Recorded data →
···

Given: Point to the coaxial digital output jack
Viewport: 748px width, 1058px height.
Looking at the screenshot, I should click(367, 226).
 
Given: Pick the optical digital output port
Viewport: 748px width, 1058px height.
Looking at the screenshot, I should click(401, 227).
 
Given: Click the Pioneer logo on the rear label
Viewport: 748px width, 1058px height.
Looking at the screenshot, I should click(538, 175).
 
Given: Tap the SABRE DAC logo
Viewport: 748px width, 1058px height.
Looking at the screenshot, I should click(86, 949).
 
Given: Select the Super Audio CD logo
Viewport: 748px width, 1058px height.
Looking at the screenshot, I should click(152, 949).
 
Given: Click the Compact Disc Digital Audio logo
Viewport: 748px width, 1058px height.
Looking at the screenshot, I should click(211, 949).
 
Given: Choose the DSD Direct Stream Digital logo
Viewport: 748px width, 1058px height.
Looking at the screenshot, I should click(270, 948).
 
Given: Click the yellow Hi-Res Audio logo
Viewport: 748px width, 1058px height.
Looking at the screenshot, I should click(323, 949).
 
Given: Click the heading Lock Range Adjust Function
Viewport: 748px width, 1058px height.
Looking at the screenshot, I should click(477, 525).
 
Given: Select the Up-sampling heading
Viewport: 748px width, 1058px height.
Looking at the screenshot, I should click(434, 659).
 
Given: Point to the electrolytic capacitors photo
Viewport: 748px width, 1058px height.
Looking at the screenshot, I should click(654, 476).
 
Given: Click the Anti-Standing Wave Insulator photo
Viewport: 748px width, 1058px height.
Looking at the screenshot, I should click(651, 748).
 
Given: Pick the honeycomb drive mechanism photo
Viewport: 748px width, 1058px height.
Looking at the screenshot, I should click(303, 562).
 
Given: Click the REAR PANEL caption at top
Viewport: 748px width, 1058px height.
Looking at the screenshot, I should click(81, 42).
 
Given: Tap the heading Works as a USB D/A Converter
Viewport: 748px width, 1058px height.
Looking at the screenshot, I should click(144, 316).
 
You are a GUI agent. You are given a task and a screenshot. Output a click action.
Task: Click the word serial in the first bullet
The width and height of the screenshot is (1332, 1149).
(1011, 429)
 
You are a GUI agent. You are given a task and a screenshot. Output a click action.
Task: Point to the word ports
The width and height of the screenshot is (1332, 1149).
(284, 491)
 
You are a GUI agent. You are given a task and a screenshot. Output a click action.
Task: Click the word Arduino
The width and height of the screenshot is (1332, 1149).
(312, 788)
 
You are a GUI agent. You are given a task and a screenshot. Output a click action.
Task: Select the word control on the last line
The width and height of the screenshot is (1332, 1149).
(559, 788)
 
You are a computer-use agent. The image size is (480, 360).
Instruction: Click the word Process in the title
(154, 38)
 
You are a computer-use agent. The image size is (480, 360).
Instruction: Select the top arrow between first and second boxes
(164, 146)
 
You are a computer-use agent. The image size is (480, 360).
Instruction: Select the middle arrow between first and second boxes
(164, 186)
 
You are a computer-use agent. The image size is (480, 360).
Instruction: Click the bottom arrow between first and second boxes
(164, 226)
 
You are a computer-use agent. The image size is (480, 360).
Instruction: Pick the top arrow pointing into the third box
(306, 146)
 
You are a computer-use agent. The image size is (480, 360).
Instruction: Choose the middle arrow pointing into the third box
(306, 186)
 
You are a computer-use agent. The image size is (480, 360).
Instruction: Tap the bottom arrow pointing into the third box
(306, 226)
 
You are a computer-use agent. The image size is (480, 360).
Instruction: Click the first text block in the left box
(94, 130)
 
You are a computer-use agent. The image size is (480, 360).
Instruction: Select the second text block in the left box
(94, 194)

···

Aim of the task → List every line above that contains the word "into", copying each one in full.

Worked solution →
Instruction: Pick the top arrow pointing into the third box
Instruction: Choose the middle arrow pointing into the third box
Instruction: Tap the bottom arrow pointing into the third box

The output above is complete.